[Items from a data source]
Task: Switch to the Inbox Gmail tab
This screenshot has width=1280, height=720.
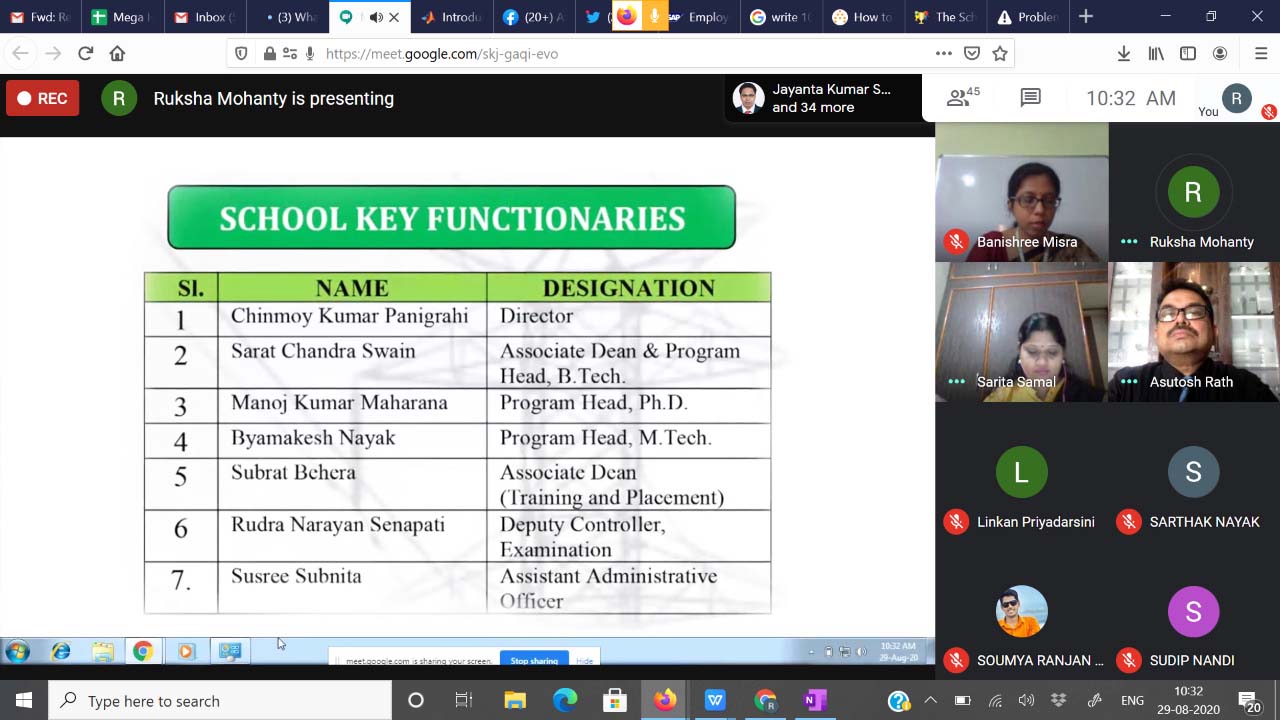Action: click(205, 17)
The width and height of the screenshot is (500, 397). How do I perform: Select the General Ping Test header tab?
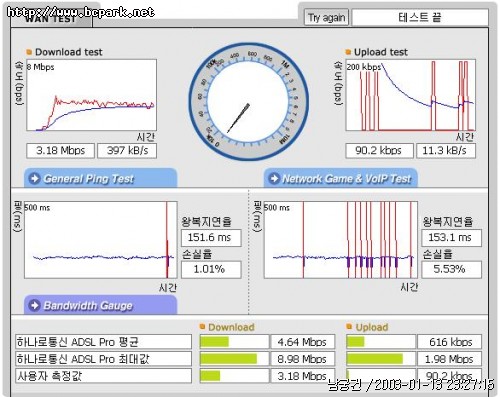click(x=100, y=178)
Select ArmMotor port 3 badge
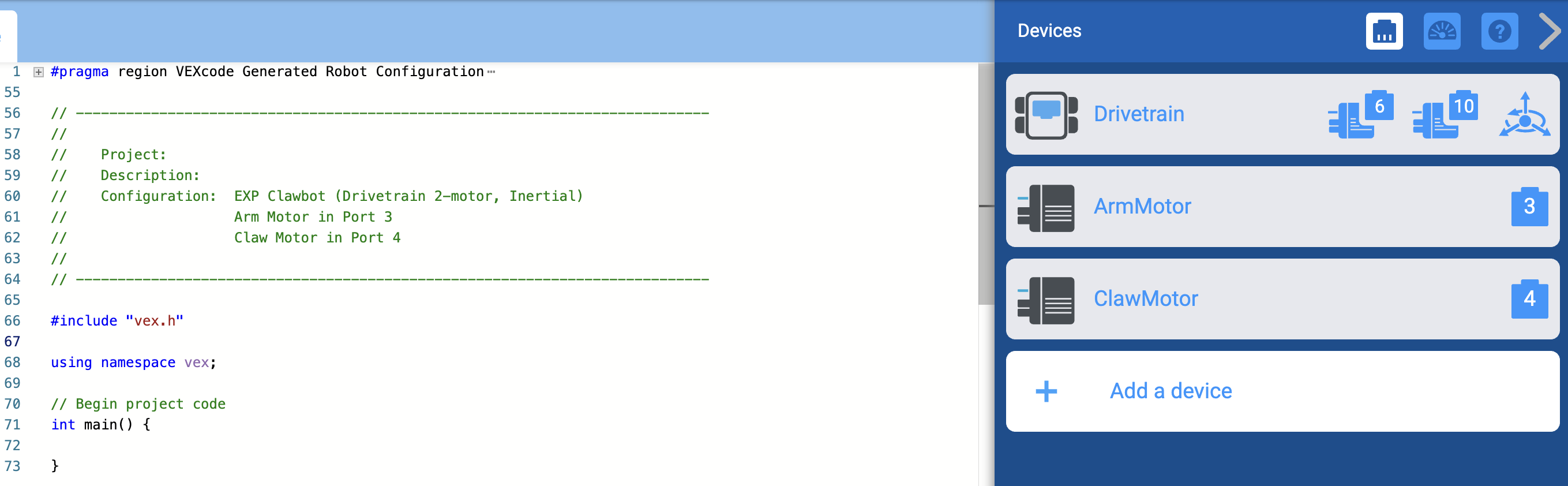This screenshot has width=1568, height=486. click(x=1528, y=207)
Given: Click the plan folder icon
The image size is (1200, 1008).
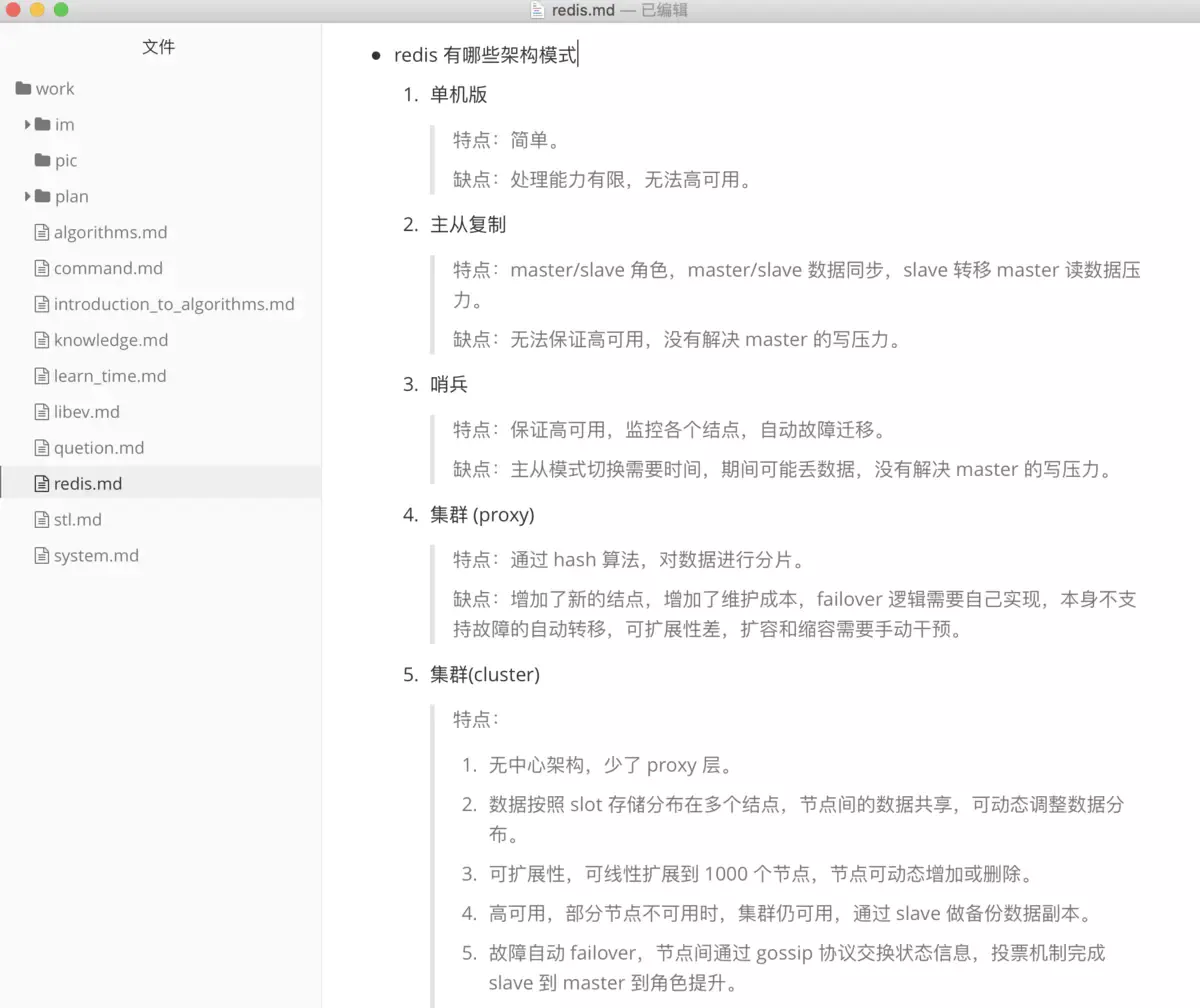Looking at the screenshot, I should click(42, 197).
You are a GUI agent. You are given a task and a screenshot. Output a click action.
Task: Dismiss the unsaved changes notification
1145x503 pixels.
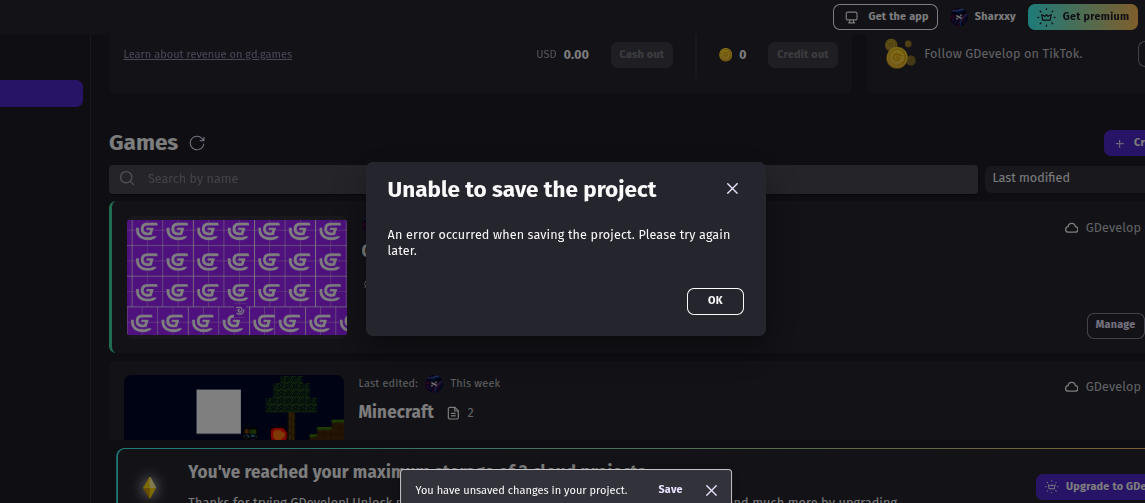(x=711, y=490)
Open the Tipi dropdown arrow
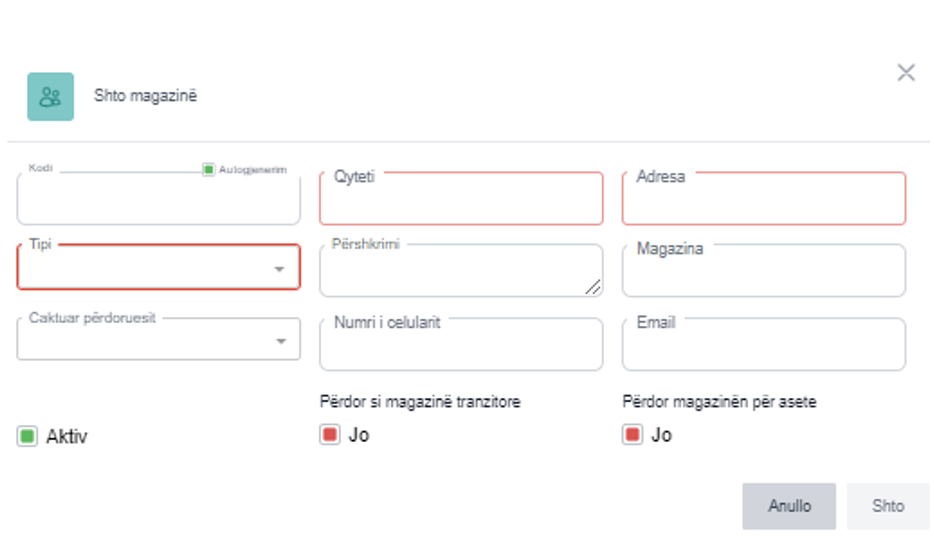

▸ What you need to do
Set down only the lines running from the line with "Select ArmMotor port 3 badge" to the end of the entries, inclusive; omit every picture.

▸ Written reply
Select ArmMotor port 3 badge
This screenshot has width=1568, height=486. click(x=1528, y=207)
Given: Click the plan folder icon
The image size is (1200, 1008).
Looking at the screenshot, I should click(42, 197).
You are a GUI agent. You are given a task and a screenshot. Output a click action.
Task: Dismiss the unsaved changes notification
1145x503 pixels.
(x=711, y=490)
Open the Tipi dropdown arrow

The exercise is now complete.